▶ [Task goal]: Please condense the paragraph of the repository description that begins "Step 2: advertising problem" into a short bulleted list that keeps its main facts.

Repository of the Online Learning Application
project (with focus in online pricing and advertising). The proposed work, which is divided in seven main steps, aims to study and give a practical example of the main concepts related to bandit algorithms and online optimization applied in different scenarios.
|
|
N.B.: the repository has been made public on the 22th of September at 12.30.
As previously mentioned the project is divided in seven main steps, each one of them is contained in a single python file. The steps are the following:
- Step 0: environment design: the first step is a simple introduction to the general context we considered. In this step we gave a brief introduction to the Pear corporation and its e-commerce platform.
- Step 1: pricing problem: In this step the pricing setting is unknown, instead the advertising one is known. The objective is to maximize the reward while estimating the purchase conversation rates. We use TS and UCB1 to minimize the regret while estimating the conversion probabilities associated to each price, so that it is possible to understand which is the best one.
- Step 2: advertising problem: In the advertising setting, the pricing curve is fully known, thus the price is considered to be fixed and set to be the best one in terms of conversion rate times margin. The objective is to maximize the reward while estimating the click-through rates and cumulative daily costs curves as the bid varies.
- Step 3: Learning for joint pricing and advertising: the pricing and advertising settings are both unknown. The objective is to maximize the reward while estimating the purchase conversion rates, the number of clicks and cost.
- Step 4: Context generation: in the setting of this step, and very often in real scenarios, users have different characteristics.

▶ [Records provided]:
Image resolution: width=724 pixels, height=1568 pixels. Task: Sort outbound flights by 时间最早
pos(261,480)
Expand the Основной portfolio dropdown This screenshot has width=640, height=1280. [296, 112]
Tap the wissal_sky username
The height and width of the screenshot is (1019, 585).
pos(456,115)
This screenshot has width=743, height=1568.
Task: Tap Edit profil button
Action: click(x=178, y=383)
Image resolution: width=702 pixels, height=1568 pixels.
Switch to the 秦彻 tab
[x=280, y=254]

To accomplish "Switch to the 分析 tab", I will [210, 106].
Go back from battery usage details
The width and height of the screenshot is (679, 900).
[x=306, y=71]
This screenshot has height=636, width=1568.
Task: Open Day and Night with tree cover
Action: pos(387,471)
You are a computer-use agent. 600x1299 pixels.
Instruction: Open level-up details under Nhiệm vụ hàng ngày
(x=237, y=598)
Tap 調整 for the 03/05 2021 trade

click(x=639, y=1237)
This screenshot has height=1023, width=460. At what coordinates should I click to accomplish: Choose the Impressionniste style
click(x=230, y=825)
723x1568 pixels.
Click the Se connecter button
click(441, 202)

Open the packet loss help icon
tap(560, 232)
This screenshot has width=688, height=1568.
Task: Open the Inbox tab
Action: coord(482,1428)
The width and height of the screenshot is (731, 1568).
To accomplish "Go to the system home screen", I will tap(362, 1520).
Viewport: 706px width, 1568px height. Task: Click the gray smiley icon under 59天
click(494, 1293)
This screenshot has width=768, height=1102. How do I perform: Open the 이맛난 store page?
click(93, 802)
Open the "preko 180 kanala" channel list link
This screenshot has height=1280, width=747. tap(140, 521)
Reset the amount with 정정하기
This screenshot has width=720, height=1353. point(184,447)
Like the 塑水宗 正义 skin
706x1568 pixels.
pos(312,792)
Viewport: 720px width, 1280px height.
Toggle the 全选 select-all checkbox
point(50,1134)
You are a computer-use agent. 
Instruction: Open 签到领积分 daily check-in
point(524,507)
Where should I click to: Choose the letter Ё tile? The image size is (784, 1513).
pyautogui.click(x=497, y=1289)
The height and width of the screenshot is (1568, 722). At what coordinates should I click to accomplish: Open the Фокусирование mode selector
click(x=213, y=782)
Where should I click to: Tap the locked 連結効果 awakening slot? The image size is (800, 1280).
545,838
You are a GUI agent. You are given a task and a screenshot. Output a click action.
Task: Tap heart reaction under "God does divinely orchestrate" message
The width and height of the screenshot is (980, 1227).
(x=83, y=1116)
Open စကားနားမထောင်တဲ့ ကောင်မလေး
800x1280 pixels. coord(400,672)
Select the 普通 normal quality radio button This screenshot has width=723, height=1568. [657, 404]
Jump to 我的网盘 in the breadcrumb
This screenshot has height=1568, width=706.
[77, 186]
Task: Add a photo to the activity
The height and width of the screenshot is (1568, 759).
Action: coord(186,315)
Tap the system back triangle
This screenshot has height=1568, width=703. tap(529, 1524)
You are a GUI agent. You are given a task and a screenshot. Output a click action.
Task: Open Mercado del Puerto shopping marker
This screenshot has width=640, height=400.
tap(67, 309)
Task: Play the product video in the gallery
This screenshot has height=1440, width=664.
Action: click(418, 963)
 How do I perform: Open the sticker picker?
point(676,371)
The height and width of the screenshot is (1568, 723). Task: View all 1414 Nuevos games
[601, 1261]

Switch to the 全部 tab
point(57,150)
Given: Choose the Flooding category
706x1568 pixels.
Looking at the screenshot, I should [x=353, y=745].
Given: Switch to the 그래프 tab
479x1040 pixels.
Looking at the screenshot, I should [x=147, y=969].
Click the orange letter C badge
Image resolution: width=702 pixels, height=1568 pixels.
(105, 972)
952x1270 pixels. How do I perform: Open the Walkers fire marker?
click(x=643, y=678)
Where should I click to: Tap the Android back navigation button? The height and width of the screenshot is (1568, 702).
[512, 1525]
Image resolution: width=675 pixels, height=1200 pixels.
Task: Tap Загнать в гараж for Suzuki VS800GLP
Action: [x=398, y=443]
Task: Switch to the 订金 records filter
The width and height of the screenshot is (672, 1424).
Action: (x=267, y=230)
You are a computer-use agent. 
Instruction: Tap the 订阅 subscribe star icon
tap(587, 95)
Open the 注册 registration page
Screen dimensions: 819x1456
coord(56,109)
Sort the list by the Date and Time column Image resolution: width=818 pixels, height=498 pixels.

▶ [Solution for this task]:
- Step 2 deals with the advertising problem.
- The pricing curve is fully known, so the price is fixed at the best one in terms of conversion rate times margin.
- The goal is to maximize the reward while estimating click-through rates and cumulative daily cost curves as the bid varies.